* YOUR OBJECTIVE *
Rewrite every entry with "roofing" swapped for "siding" and everything else unchanged. Leave out the pictures.
-- Begin INPUT MATERIAL --
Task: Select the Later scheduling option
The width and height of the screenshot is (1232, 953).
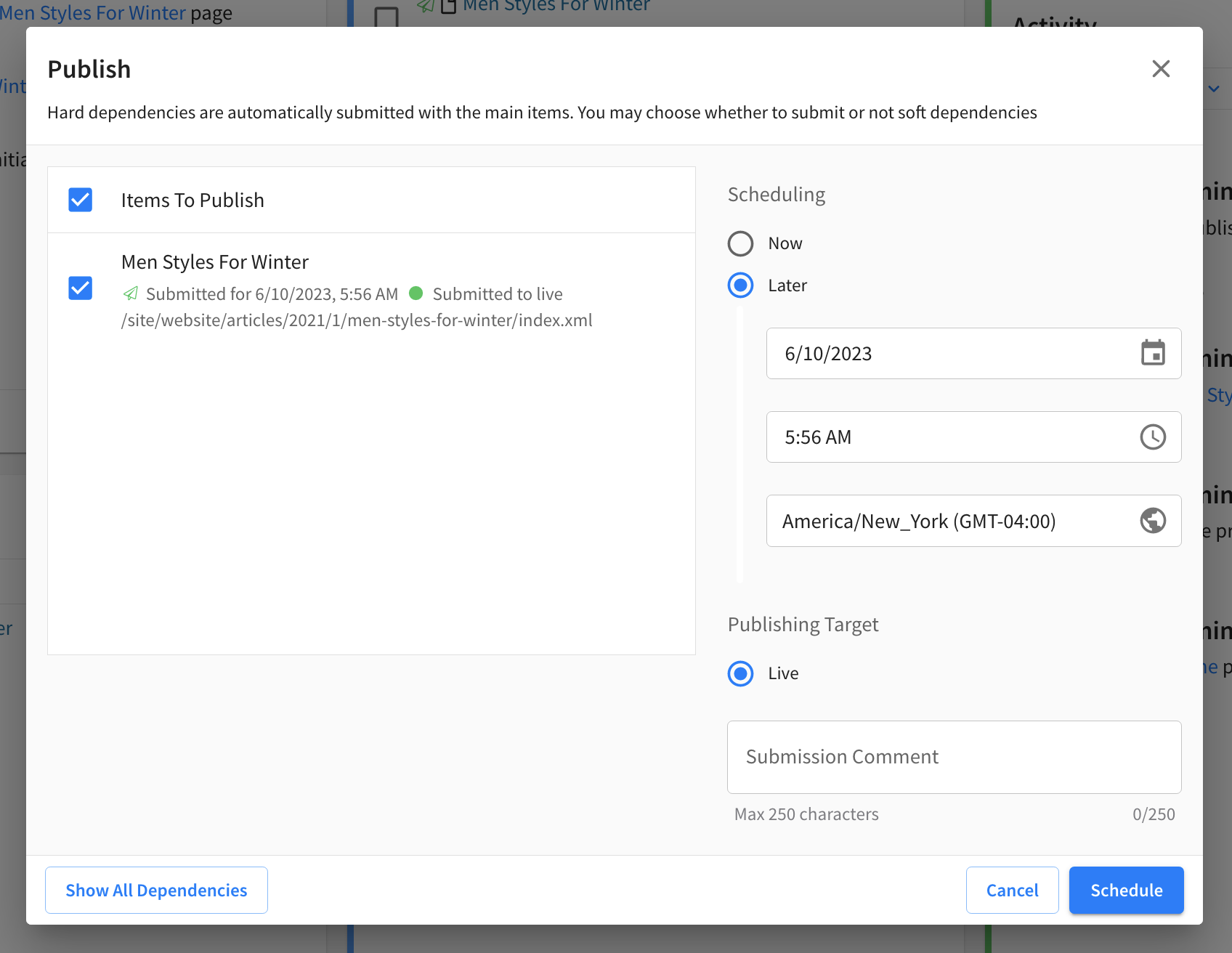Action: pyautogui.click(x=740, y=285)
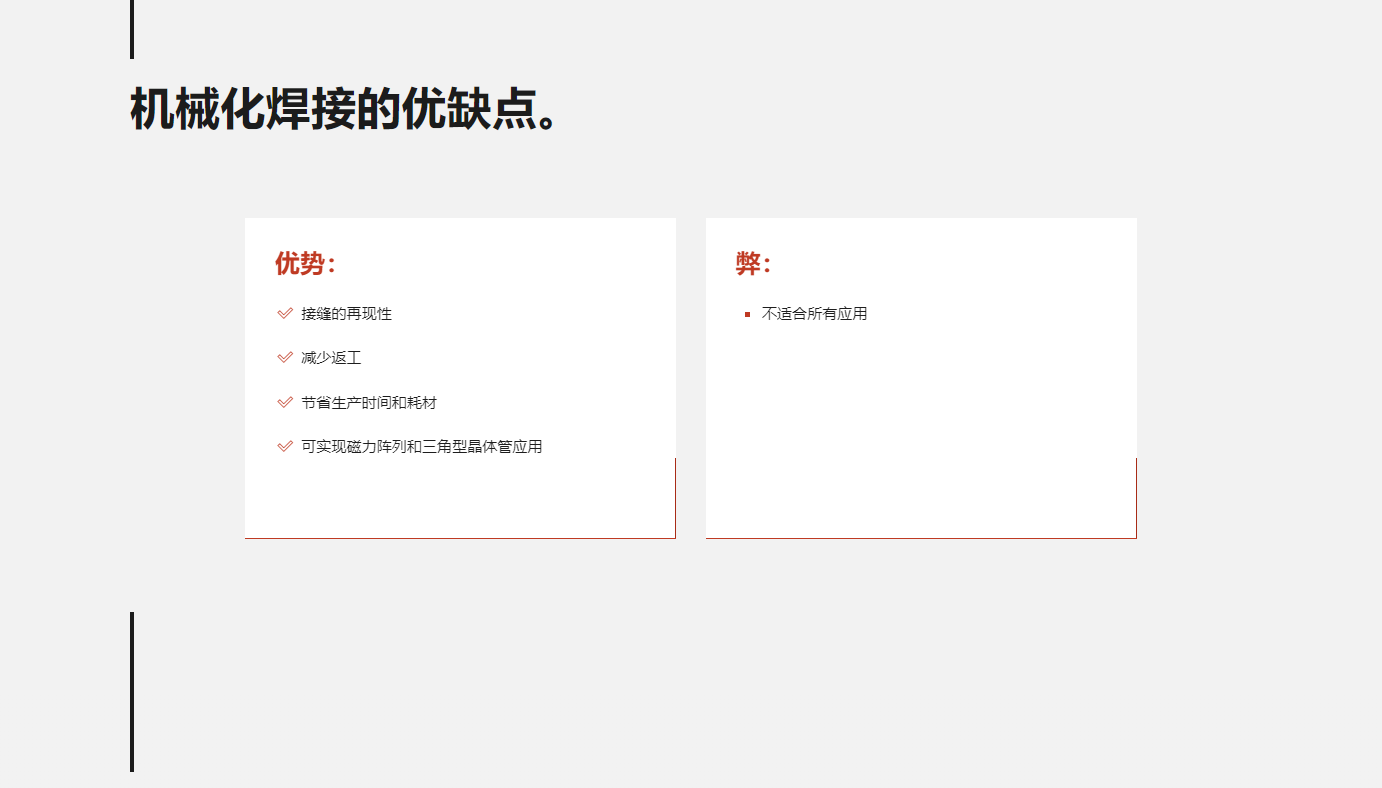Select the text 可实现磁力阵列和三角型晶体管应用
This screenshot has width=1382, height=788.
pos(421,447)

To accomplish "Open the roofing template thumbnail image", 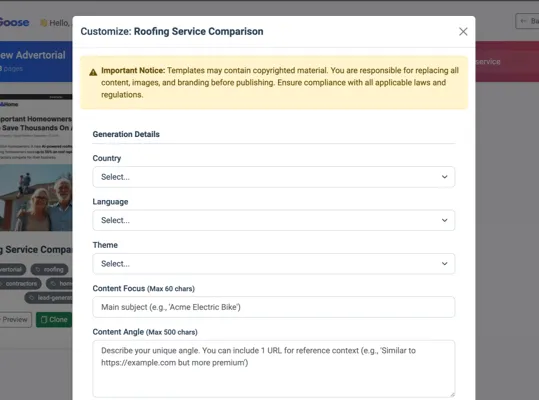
-- End INPUT MATERIAL --
* OUTPUT *
Task: Select the Later scheduling option
The width and height of the screenshot is (1232, 953).
Action: pyautogui.click(x=740, y=285)
Select the text 可实现磁力阵列和三角型晶体管应用
This screenshot has width=1382, height=788.
pos(421,447)

To accomplish "Open the siding template thumbnail image", 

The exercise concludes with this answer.